**Activity A**
Answer these three questions from the George Thomas Brown biography, one line each, marked to match:
(i) In what city was Brown born?
(ii) In what year did he enter the Royal Veterinary College?
(iii) Where and on what date was he knighted?
**Activity B**
According to the George Thomas Brown biography, why did Brown return to London in 1863, and what tie to the college did he keep afterward? Answer in one to three sentences.
**Activity C**
List every person the George Thomas Brown biography names other than Brown himself.

George Thomas Brown (30 December 1827 – 24 June 1906) was an English veterinary surgeon.

==Biography==
Brown was born in London on 30 December 1827. He was the elder son of Thomas Brown of Notting Hill Terrace, London, by his wife Grace Bryant. Colonel Sir William James Brown, K.C.B. (b. 1832), is his younger brother. George, after being educated privately, entered in 1846 the Royal Veterinary College. On 15 May 1847, he obtained his diploma and commenced veterinary practice in London. In 1850, when only twenty-three, he was appointed professor of veterinary science at the Royal Agricultural College at Cirencester, where he remained for thirteen years. A change in the administration of the college brought him back to London in 1863, though he continued to the end his association with the college as honorary professor. On the outbreak of cattle-plague in June 1865 he was appointed by the government to assist John Beart Simonds in stamping out the disease, and he remained associated with the veterinary department of the privy council until 1872, when he succeeded as chief veterinary officer. Under various titles he remained in charge of veterinary matters at the privy council office and (after 1889) at the board of agriculture until his retirement under the age clause at the end of 1893. He was made C.B. in 1887, at Queen Victoria's Jubilee, and was knighted at Osborne on 23 January 1898.

**Extracted data**
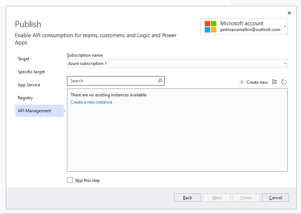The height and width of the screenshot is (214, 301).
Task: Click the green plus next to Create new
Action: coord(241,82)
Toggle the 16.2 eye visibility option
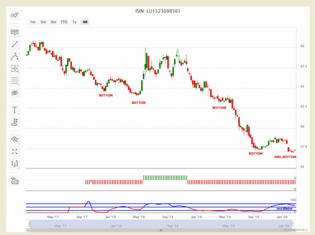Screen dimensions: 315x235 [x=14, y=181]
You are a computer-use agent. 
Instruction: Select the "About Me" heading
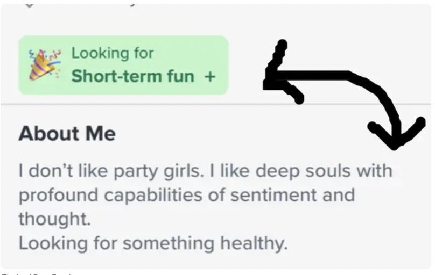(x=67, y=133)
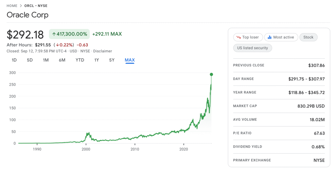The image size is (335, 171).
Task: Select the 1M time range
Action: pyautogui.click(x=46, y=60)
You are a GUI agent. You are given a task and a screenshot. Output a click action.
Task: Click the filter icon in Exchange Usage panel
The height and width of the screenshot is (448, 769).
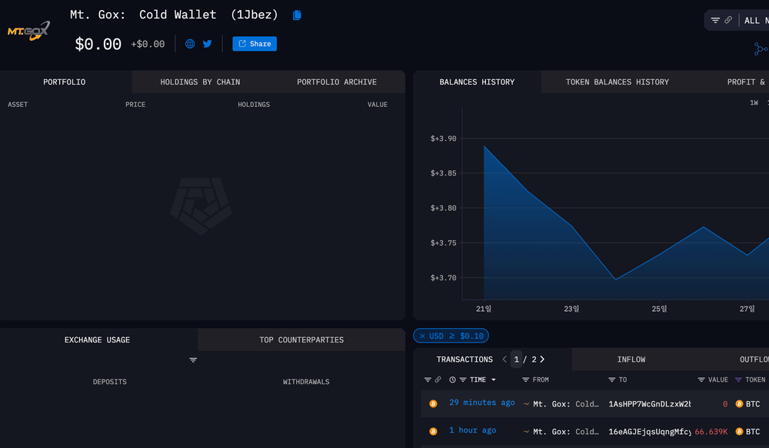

**Task answer A**
(i) London
(ii) 1846
(iii) At Osborne, on 23 January 1898

**Task answer B**
A change in the administration of the Royal Agricultural College brought him back to London in 1863. He kept his association with the college to the end as honorary professor.

**Task answer C**
- Thomas Brown
- Grace Bryant
- Colonel Sir William James Brown
- John Beart Simonds
- Queen Victoria